# Veneer columns for my front awning



## joeyboy (Apr 10, 2007)

Well, you may've seen the old school columns that support my awning in another thread, but here they are again for reference. They were one of the biggest things in the front yard that screamed 'old'!

So, I built veneer columns around them. Essentially, they're just big, wooden boxes. The boxes were made of plywood (waterproof/resistant sealed) and pressure treated lumber. They were made sturdy, and once in place, they were heavily reinforced with all kinds of 'L' braces and stuff (I literally spent almost $150 on just the metal reinforcement pieces and all the tapcons). The boxes fit in between the slab and the ceiling perfectly, needing to be rubber malleted into place. They were assembled around the old columns, which are still in tact inside these wooden veneers. Once assembled, they were screwed into both the ceiling and the concrete base (lots of tapcons! Must say how much I hate working with tapcons, if I could offer advice on them it's this - buy an extra masonry bit incase you hit rebar and mess your bit up, and drill the hole 1/4" deeper than the tapcon screw, and then use compressed air (I used my computer duster spray) to get dust out of the hole).
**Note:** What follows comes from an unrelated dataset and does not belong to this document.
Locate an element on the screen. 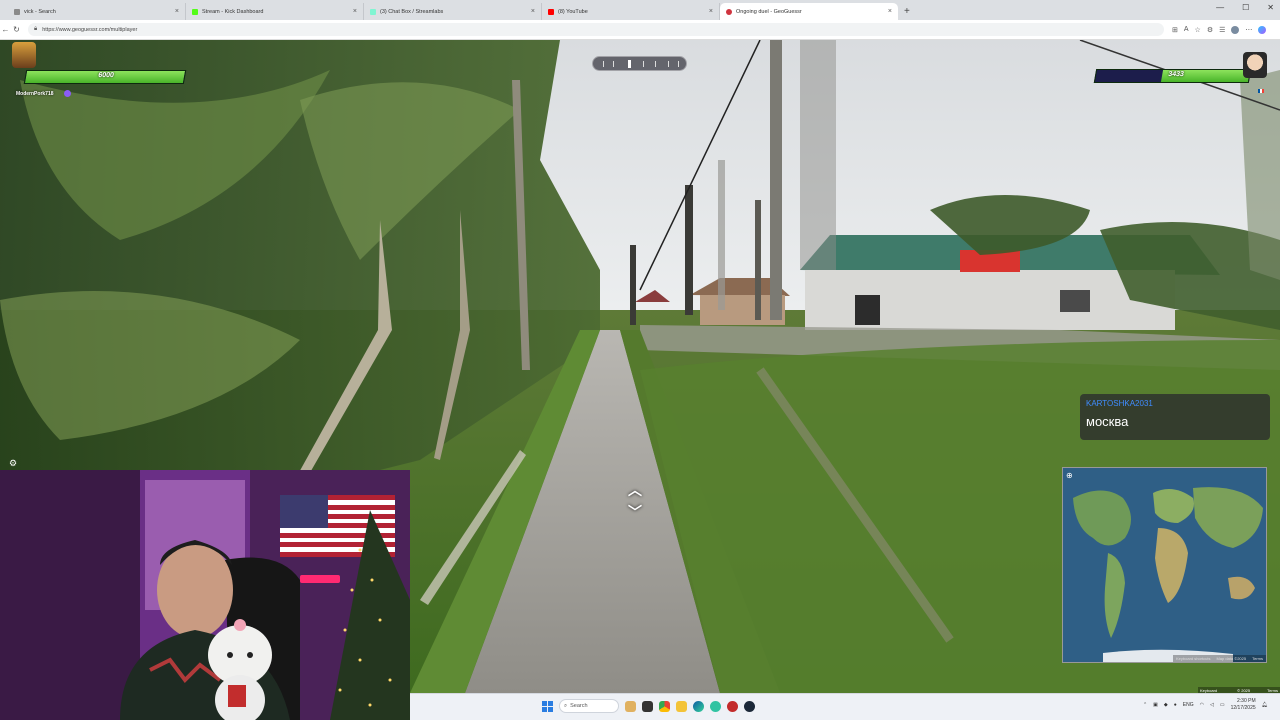 The width and height of the screenshot is (1280, 720). taskbar-apps: ⌕ Search is located at coordinates (648, 706).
Once the box was assembled/secured, we screwed some wood on the top/bottom to make the base/top pieces. The entire thing was then heavily caulked, and tar paper/lathed. I have applied 1 base coat of stucco so far, but will do several more and then the final finish coat (tan pigment impregnated white stucco, with a 'travertine' finish).


----------



## joeyboy (Apr 10, 2007)

Oh, fyi you can see that the house is still just sitting there with the base coat on as well, but in a few weeks the house, columns, mailbox, etc will all be finished with the tan stucco, travertine style. Also note that the bottom of the columns seem to be floating in the air - the only reason I haven't moved the mulch/earth back into place around them is because they've still got stucco coats coming)

I may actually post a pic of my finished stucco wall, but I've only got 1 wall done, and it's under tarps for curing now, so I'll post that when it's ready.


----------



## Tscarborough (Mar 31, 2006)

This and your mailbox look great. Buy yourself a rubbing brick, and hit all of your stucco the next day to get rid of the high spots and ridges. It will save you time and stucco on the final coat.


----------



## joeyboy (Apr 10, 2007)

THAT'S WHAT THOSE THINGS ARE!!! Yeah I'll buy one asap lol!! I did my first wall's finish coat yesterday, some spots I had to use sooo much to make it flat over the bumpy base coat (finish coat = crazy$, since it's white stucco + color powder). That'll help a lot, in fact, half way through the wall I was using my small chisel/trowel to smash off some of the thicker chunks that were causing problems.


----------



## gma2rjc (Nov 21, 2008)

How does everything look now that you're done?

It's been a couple years, but I was just wondering.


----------